**Records supplied**
■ ■ ■ ■ ■
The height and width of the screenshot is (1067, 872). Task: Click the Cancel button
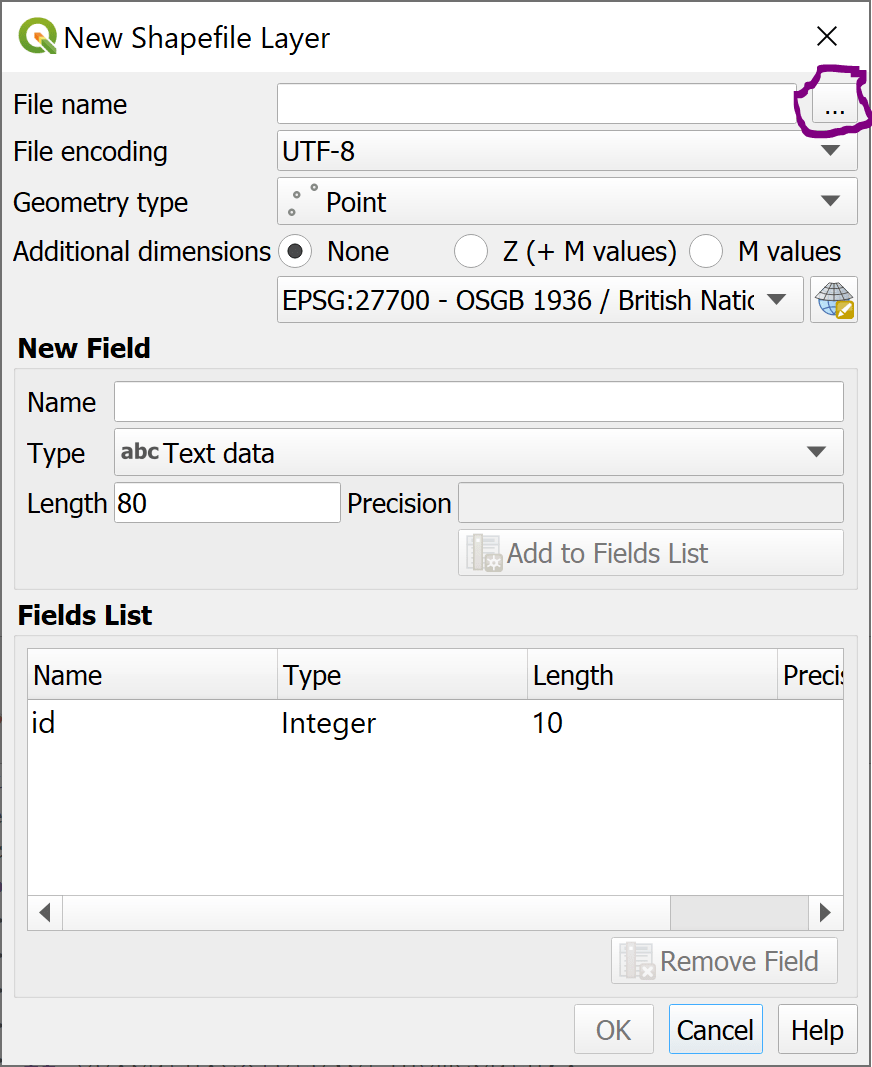click(x=715, y=1028)
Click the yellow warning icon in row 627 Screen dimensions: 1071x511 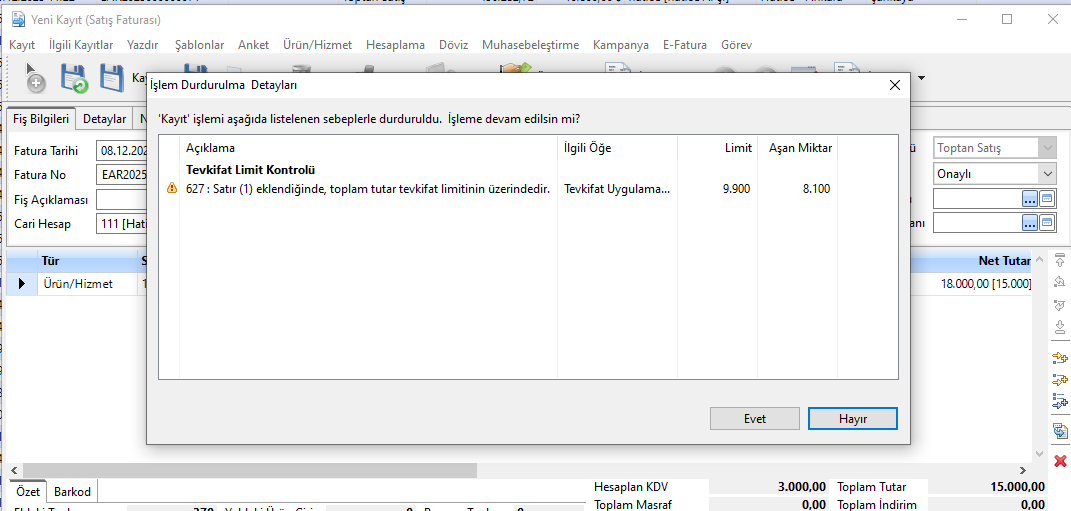(172, 189)
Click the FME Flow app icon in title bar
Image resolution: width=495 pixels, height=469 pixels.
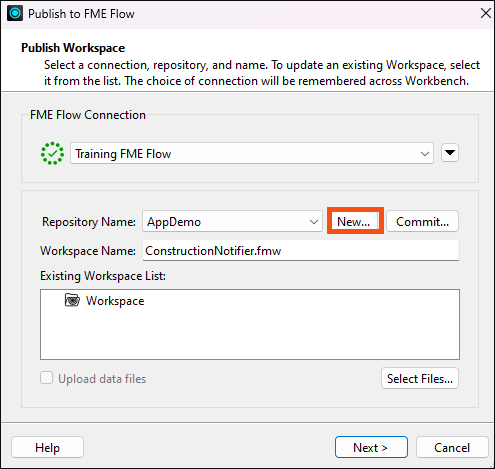[15, 13]
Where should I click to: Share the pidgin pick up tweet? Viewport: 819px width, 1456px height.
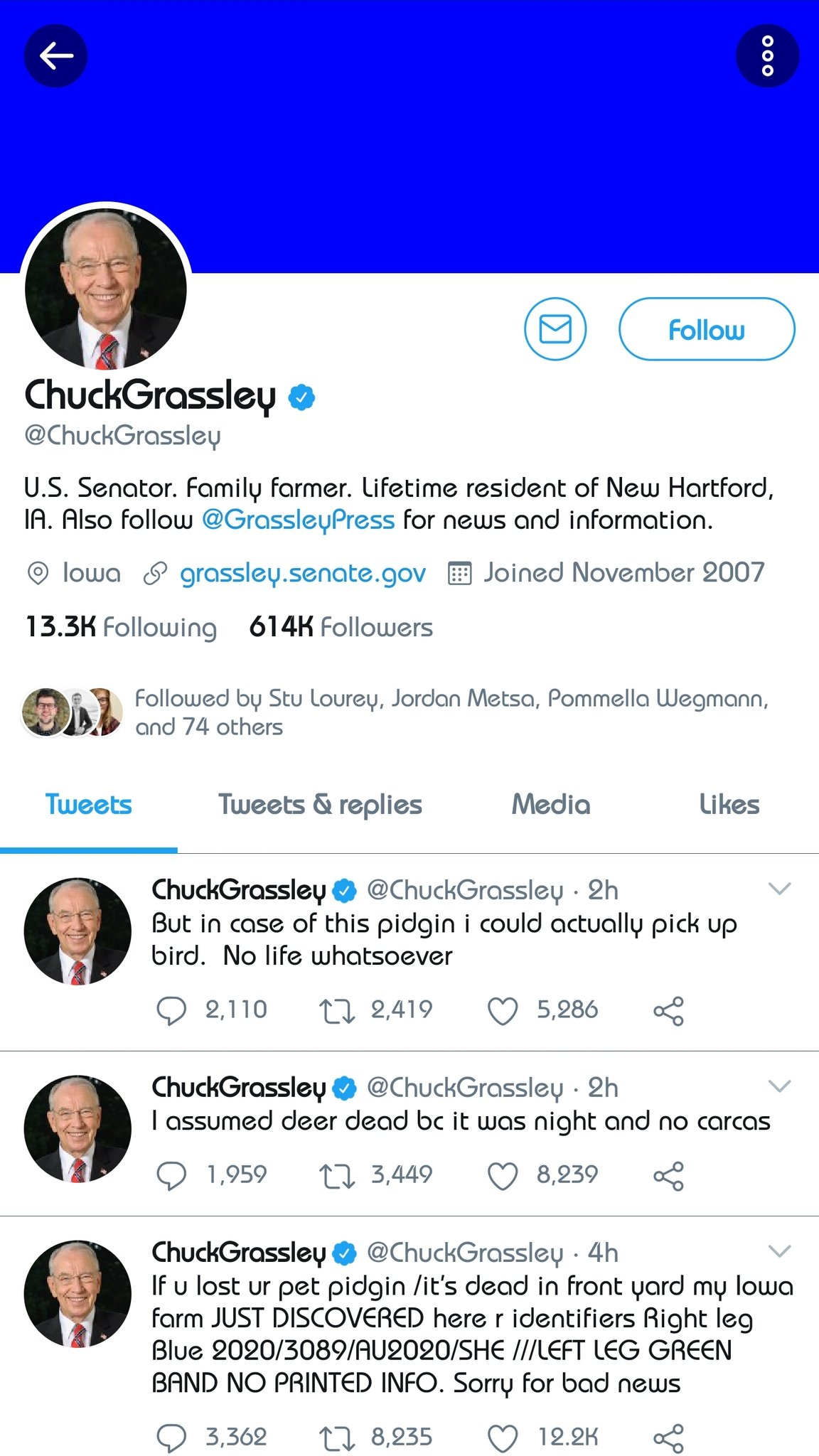pyautogui.click(x=668, y=1010)
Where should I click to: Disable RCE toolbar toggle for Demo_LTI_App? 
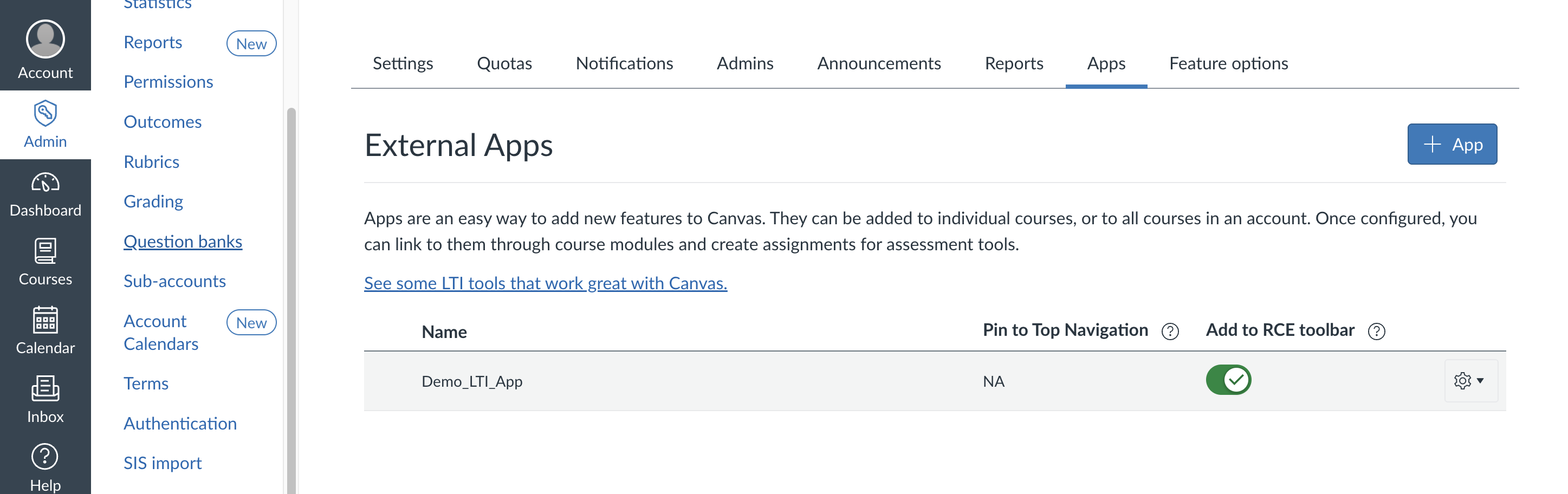1228,380
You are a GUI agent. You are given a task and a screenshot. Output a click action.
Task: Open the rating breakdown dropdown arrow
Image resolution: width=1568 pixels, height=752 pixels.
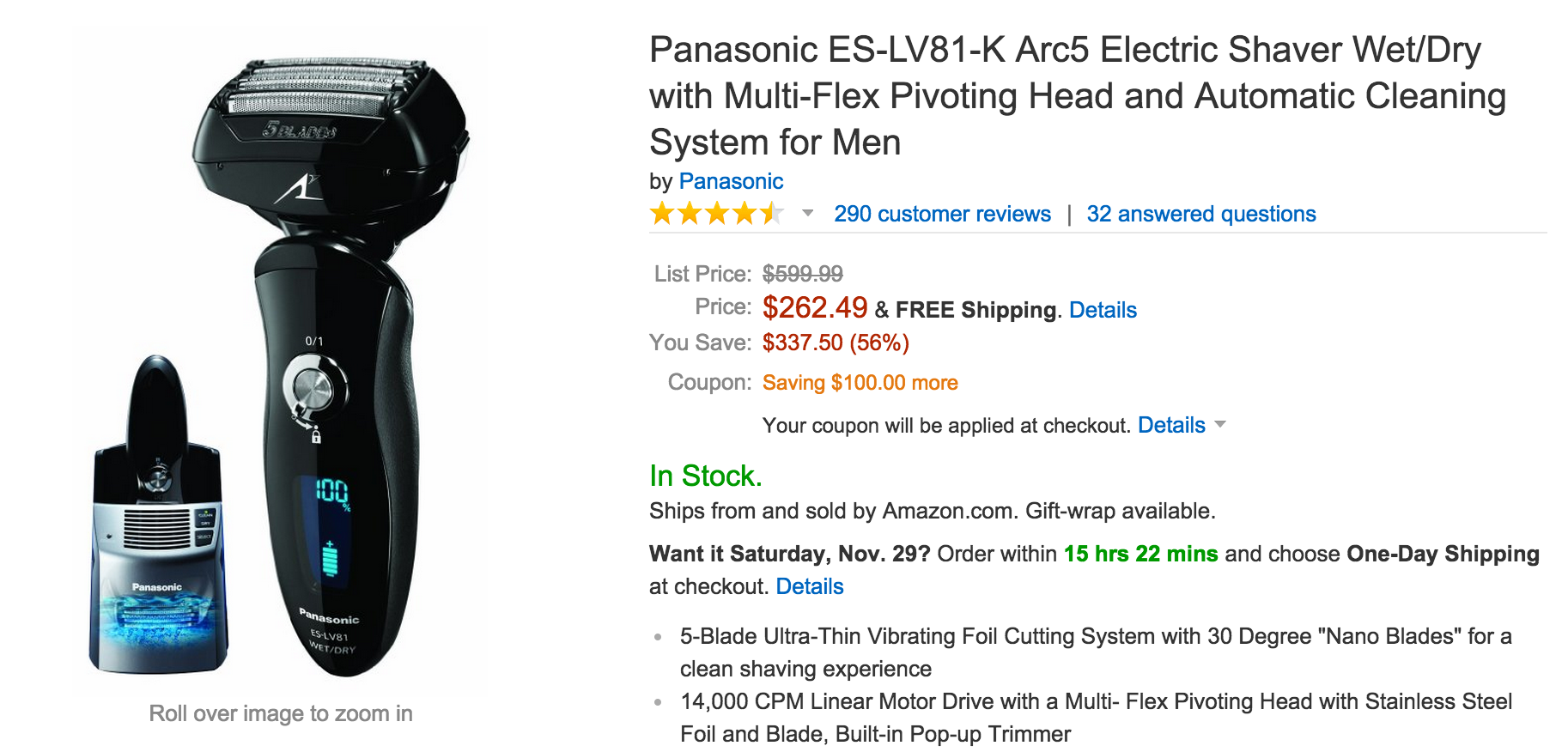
■ ■ ■ ■ ■
**Work to complete**
Please report how many lines of the records above contain the word "Where", counting only matches with the same capitalization. Give the number alone.

**Solution to the exercise**
2